Эскульпация, т. е. признание невменяемости инакомыслящих, в той или иной форме выражающих свое несогласие с отдельными моментами внутренней и внешней политики советского правительства, проводится целенаправленно. Для этого используются, в основном, для психиатрических диагнозов: вялотекущая форма шизофрении и паранойяльное развитие личности. Остальные диагнозы почти не выставляют, т. е. в них инакомыслие не вписывается даже теоретически (к вашему счастью, иначе пришлось бы знакомиться с психиатрией в более полном объеме).
Вялотекущая шизофрения. Цитируем опытного эксперта профессора Тимофеева: «Трудностей в диагностике становится больше по мере изучения мягких и стертых форм шизофрении {т. е. вялотекущей шизофрении — Б. и Г.).
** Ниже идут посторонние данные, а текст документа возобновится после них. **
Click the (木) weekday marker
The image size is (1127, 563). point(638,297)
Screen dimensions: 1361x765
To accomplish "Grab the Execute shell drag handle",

Эти вопросы до сих пор остаются дискуссионными, т. к. некоторые психиатры не признают названные формы заболевания, другие говорят об их относительной самостоятельности». В другой работе Тимофеев утверждает: «Инакомыслие может быть обусловлено болезнью мозга, когда патологический процесс развивается очень медленно, мягко {вялотекущая форма шизофрении — Г.), а другие его признаки до поры до времени (иногда до совершения криминального поступка) остаются незаметными». Итак, проф. Тимофеев признает существование вялотекущей шизофрении: «Поскольку именно этому возрасту {20–29 лет — Б. и Г.) свойственны повышенная конфликтность, стремление к самоутверждению, неприятие традиций, мнений, норм и т. д., это является предпосылкой создания мифа о том, что некоторые молодые люди, которые в действительности больны шизофренией, напрасно помещаются в психиатрические больницы, что они содержатся там якобы потому, что думают не так, как все».
Под вялотекущей имеют в виду шизофрению, где все проявления болезни выражены в степени «едва», «мало». А таких явных симптомов, как наличие галлюцинаций, нет вообще. Вот наиболее характерные для нее симптомы (дано по учебнику для студентов медицинских институтов): замкнутость, вялость, снижение интереса к жизни, стертые явления пессимизма и меланхолии, сосредоточенность на внутренних переживаниях, неадекватные мысли и поступки, косность и несгибаемость убеждений, подозрительность и т. п. А если вы замкнутый человек, склонны к самоанализу, некоммуникабельны, если вы не желаете менять своих убеждений, т. к. не считаете их «беспочвенными», если объективно существующая за вами слежка, прослушивание телефонных разговоров оценивается как «подозрительность», а то и «бред преследования», — вывод ясен… Не спасет вас и то, что вы успешно справляетесь со служебными обязанностями, с творческой работой, проявляете интерес к ней и даже «растете» в профессиональном отношении. Хотя формально наличие психической патологии не исключает вменяемости, ваша эскульпация будет предрешена.